The first island we arrived at was Highbourne Cay. Highbourne is a privately owned island. They have a marina and well stocked store. I bought a bag of Doritos, $8.25 a bag. I was glad to pay it just for the privilege of having a market. We got fuel $5.80 per gallon of diesel. Water is scarce in the Bahamas. Most of the water is RO water, created by filtering sea water. We have an RO watermaker on the boat. We can make 14 gallons an hour. Matt and I use approximately 5 gallons of water per day. In contrast, and average ‘land’ toilet uses 5 gallons per flush. Taking a shower means creating the water, pumping it to our tanks, heating the water, pumping the water to the shower nozzle. You quickly learn not to waste water.
We listen to the weather report every day from our Single Side Band (SSB) radio. A SSB is a ham radio using marine channels. You can use the SSB to talk to other folks if you are on the same frequency at the same time. Each day at 8:30 am, on frequency 8152, a net or gathering of folks on the radio occurs. It is called the Cruiseheimers Net. Various people hot the net and other folks on land based units relay signals from distant stations. We get news, tech tips, and questions from other cruisers and shout outs to find boats. We connected with Jay and Tanya on Minx through the net. They are in the Abacos in the northern section of the Bahamas. The last time we saw them they were crossing from West Palm Beach to West End in the Abacos before Christmas. We switched to another channel and had a nice conversation. The SSB radio uses a tuner and insulator attached to our rigging to forma an antenna. Many folks feel that SSB or ham radios are old outdated technology. We use our SSB radio every day. Many places we sail have no cell towers. We can go use a Pactor modem attached to our SSB to send email. The email is limited to text only. I sent emails this morning to the kids to let them know we were fine and our location. If you ever want to send us a SSB email our address is firstname.lastname@example.org.
A strong cold front was predicted while we were at Highbourne Cay. The in Highbourne is open and unprotected from the north, south and west. We moved a few miles north to Allen’s Cay. Allen’s Cay is populated with iguanas. The Iguanas are native to the Cay and are protected. Tourists come from Nassau and view the little guys. The iguanas know the sound of the engines and will run up to you expecting food. They get a bit testy when you have no food.

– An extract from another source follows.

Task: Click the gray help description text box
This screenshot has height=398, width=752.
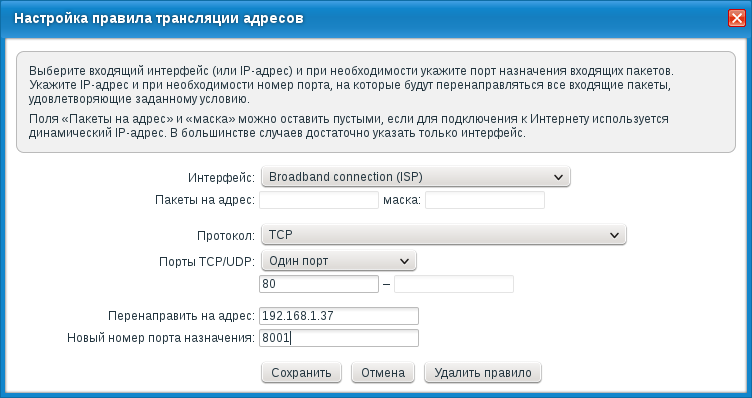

New stop, Shroud Cay. Shroud Cay is in the Exuhamas Land and Sea Park. The Park is a no take zone. You can look but not touch or feed or gather fish or lobster. The Park maintains mooring balls that you can pick up or you can anchor near the mooring balls. We grabbed a mooring ball and settled in for a few days. We took the dingy to a mangrove trail. You can use the dingy to go through the mangroves and you come out to a secluded beach. The beach is called Driftwood Beach. Legend has it that in order to experience the magic of Driftwood Beach you need to leave an offering to the guards of the beach. People have created scarecrow statues from the flotsam and jetsam that wash onto the beach. I gathered some sea weed and added it to the hairdo of one of the scarecrows. The sand on the beach is soft as silk. The grains are fine. Shells abound. Next to the beach is a blue hole, a very deep area lined by rocks and coral. Fish abound and come to look at you as much as you are looking at them. The water is as clear as a cement chlorine pool. You can see all the way to the bottom. You felt like you were given the gift of seeing what the sea creatures experience without getting in the water. The sun hit 1300 hours and lit up the undersea world. You could see each crack and crevice. The colorful fish came out and conch and lobster scurried about. I guess my hairdo contribution was enough of an offering to allow us to see the magic.

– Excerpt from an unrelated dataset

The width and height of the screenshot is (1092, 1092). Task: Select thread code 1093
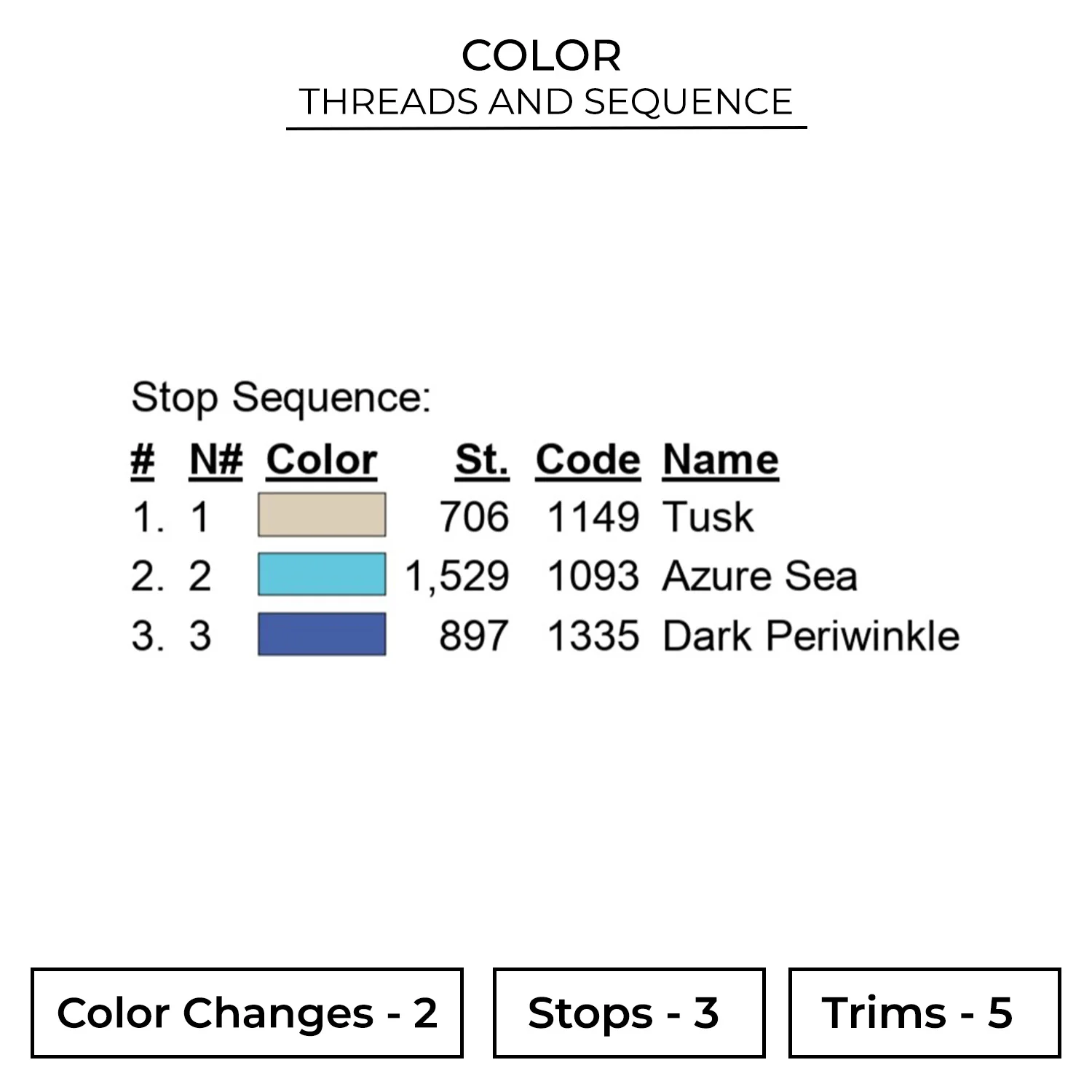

Each island is about a 4 to 5 hour trip. Next stop, the Park headquarters at Warderick Wells. You have to call in the day before if you want to get a mooring ball near the park headquarters. We were assigned ball number 16. Our mooring ball is right next to the coral garden. You just jump off the boat and you are snorkeling in coral. Going to be hard not to be in the water all day long.
The Park manager has asked me to resew their circus tent gazebo cover. The circus is a trademark of the Park and was damaged during a severe blow. See, sometimes you even have to work in paradise.